In 2007, Capitec issued 10 million shares to the consortium, which included ANCconnected individuals like former Johannesburg mayor Parks Tau’s wife, Pilisiwe TwalaTau and Gugu Mtshali, wife of former president Kgalema Motlanthe. At the time of the investment, Coral Lagoon paid R300-million for the 12.2% stake in Capitec at R30 a share.
In 2012, the PIC’s Isibaya Fund bought part of Coral’s stake and sold it to Lebashe three years later, making it the biggest black shareholder in Capitec.
At close of trade on Friday, the bank was valued at R104-billion, more than 2 600% increase since the deal was first finalised.
Last year Lebashe submitted an offer to acquire the remaining 4.7 million Capitec shares owned by the Coral consortium but only managed to secure 3.1 million shares.
Warren Wheatley, the chief investment officer at Lebashe, told Business Times that they were now looking at acquiring the rest or potentially listing in a BEE scheme.
“It is not an exit entirely. [The deal] is looking at a mechanism to create a liquidity event, so we are busy doing an investigation as to how best to do that,” he said.
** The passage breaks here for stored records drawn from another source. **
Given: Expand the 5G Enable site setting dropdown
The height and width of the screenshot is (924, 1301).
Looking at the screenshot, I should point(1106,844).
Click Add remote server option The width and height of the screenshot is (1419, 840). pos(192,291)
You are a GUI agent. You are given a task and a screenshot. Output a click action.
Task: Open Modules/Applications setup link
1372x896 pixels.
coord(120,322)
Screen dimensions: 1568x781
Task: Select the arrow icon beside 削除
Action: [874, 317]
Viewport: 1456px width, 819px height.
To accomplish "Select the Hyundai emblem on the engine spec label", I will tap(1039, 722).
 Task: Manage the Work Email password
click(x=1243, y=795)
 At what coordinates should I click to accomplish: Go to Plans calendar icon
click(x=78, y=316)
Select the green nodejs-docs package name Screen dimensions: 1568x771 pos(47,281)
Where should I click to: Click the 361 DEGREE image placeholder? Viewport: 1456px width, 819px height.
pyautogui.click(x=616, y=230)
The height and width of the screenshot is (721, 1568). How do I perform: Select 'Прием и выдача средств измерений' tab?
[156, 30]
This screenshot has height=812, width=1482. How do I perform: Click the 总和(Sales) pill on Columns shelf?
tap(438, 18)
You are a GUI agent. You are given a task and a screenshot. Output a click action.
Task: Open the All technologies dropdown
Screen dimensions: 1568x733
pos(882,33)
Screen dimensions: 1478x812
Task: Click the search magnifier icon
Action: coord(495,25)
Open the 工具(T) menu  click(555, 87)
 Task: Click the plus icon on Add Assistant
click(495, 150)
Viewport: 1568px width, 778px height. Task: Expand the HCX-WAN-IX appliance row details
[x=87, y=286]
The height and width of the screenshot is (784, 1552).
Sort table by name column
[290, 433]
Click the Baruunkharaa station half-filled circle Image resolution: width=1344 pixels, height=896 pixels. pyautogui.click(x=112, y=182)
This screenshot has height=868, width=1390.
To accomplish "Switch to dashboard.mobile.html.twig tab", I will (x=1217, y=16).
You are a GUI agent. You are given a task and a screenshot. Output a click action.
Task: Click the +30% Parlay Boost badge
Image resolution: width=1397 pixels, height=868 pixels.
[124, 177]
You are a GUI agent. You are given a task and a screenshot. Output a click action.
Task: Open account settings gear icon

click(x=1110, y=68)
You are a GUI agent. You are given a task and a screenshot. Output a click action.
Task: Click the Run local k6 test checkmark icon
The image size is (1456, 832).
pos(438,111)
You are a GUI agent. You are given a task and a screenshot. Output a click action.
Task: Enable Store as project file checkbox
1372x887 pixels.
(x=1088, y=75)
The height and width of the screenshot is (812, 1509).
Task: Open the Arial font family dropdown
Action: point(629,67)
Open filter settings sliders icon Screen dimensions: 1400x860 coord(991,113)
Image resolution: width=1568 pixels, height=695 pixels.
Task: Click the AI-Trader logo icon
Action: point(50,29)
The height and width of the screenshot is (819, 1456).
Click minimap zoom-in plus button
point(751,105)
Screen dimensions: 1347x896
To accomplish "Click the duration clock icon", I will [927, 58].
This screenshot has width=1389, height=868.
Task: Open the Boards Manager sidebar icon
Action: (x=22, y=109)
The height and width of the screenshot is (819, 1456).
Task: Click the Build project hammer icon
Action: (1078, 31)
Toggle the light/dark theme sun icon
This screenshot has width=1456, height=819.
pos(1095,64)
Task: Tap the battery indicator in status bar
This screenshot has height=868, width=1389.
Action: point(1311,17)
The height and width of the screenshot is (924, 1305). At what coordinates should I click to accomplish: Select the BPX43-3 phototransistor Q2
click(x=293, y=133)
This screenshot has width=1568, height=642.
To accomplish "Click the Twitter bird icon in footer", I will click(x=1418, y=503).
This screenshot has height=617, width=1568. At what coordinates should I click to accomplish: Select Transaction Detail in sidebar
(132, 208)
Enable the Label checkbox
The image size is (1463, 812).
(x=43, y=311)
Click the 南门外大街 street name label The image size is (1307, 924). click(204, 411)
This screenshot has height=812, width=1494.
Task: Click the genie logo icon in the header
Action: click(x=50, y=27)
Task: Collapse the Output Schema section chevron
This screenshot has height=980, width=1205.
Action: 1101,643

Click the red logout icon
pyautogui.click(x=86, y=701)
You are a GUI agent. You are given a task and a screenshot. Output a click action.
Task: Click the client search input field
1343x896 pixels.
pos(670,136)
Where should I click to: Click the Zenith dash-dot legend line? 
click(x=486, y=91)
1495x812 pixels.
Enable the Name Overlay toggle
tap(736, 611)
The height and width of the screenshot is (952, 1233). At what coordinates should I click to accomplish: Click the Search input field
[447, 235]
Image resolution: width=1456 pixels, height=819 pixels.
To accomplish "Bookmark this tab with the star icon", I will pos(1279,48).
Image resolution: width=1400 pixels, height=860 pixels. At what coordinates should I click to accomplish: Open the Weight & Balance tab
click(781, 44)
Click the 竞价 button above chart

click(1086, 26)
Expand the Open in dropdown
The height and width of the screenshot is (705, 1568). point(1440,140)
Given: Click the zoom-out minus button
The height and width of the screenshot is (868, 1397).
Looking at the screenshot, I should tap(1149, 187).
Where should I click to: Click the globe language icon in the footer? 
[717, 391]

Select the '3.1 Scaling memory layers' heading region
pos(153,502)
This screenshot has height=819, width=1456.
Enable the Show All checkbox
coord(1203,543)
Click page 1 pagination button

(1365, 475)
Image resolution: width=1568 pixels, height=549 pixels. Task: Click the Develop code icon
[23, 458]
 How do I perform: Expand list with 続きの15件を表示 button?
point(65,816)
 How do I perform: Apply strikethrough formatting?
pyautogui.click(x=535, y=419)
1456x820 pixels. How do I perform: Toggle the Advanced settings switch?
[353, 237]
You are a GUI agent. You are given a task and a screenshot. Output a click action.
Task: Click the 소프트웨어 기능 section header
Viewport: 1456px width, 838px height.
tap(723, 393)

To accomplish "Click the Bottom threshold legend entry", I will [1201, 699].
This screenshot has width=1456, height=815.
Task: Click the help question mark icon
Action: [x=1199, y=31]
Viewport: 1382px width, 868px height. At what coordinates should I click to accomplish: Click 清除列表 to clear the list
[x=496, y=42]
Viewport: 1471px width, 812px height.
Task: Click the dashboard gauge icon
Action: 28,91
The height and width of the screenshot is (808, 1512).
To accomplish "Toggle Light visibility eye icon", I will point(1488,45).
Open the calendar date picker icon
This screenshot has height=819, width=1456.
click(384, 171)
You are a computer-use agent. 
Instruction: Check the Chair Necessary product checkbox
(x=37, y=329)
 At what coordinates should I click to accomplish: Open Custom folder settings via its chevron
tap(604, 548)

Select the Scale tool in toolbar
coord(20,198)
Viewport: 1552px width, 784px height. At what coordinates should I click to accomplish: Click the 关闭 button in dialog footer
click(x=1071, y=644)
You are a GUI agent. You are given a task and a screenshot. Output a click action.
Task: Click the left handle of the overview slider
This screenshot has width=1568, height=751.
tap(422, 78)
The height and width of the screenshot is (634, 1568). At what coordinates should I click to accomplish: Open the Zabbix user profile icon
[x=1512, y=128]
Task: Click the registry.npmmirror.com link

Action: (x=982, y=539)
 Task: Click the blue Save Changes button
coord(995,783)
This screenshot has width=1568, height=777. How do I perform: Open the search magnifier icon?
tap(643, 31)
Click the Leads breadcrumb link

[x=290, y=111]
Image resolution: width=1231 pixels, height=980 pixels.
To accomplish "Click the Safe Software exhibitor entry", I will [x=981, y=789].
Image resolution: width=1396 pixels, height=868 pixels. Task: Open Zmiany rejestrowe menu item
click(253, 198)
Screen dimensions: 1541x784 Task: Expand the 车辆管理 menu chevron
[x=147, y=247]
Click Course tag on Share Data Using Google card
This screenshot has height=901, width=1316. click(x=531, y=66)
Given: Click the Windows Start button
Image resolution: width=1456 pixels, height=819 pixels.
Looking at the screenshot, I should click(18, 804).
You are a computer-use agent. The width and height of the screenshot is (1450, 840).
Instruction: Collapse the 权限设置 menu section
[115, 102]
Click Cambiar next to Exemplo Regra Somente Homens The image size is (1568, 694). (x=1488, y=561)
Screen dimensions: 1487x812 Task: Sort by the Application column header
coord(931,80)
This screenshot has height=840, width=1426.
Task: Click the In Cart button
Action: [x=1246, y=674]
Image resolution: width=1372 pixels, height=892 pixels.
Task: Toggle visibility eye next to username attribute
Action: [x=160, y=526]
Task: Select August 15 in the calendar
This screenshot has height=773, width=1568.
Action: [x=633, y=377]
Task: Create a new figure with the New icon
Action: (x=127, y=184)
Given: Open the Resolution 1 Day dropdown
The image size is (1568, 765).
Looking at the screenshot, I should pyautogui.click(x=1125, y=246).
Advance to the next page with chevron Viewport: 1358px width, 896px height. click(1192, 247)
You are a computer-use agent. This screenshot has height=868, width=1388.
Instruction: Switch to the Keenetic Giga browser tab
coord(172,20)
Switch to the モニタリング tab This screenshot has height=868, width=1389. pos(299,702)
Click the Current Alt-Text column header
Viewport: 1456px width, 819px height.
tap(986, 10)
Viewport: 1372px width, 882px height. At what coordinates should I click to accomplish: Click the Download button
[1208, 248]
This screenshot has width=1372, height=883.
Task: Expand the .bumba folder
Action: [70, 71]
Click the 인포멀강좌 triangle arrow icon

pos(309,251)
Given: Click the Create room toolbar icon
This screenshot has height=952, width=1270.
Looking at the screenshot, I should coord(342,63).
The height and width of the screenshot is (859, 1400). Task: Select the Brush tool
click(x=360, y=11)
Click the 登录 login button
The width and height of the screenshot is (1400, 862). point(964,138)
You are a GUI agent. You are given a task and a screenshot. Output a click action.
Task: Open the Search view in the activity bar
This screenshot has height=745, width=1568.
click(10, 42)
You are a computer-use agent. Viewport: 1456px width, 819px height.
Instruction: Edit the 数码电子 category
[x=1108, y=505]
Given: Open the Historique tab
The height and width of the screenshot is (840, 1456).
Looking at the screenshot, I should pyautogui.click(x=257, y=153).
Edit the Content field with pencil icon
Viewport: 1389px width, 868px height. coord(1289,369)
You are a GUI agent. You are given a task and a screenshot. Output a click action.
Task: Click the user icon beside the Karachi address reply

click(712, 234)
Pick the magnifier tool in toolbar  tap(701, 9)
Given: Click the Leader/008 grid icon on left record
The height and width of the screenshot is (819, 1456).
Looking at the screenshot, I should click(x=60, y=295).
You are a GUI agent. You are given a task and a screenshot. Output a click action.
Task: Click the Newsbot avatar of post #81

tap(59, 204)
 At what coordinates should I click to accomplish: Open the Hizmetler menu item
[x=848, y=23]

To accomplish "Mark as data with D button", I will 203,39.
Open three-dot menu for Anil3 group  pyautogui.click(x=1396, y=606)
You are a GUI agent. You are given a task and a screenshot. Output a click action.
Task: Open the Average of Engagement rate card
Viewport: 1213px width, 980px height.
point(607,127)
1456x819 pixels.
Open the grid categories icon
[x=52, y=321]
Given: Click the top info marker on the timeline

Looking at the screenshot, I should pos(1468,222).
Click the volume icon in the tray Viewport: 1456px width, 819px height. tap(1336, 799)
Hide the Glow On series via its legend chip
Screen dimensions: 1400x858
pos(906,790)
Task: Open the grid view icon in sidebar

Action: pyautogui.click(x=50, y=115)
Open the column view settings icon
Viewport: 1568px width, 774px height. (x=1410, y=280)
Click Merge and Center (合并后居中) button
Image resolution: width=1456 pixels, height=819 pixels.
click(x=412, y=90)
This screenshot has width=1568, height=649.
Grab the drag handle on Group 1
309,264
When Capitec undertook its empowerment deal more than a decade ago, it was subject to an evergreen lock-in which requires that shares could only be sold to BEE investors.
Capitec chief financial officer André du Plessis said the group was not aware of any exchange of shares among its empowerment partners and that the lock-in was still in effect.
The evergreen lock-in creates a situation unfavourable to discount on the shares as the BEE shareholders have a limited number of potential buyers that have both the capital and credentials to purchase the shares, according to Ajay Lalu, MD of Black Lite Consulting.
Further complicating the situation is the court verdict that favoured the once empowered always empowered concept. But Lalu said it was highly unlikely that the once empowered always empowered concept would spread across other sectors.
“Unless there is a political shift in policy direction, I don’t think you would see the contagion extend beyond mining to other industry chapters,” he said.
Capitec’s black ownership, both direct and indirect, sits at 15.72%.
Coral Lagoon did not respond to a request for comment.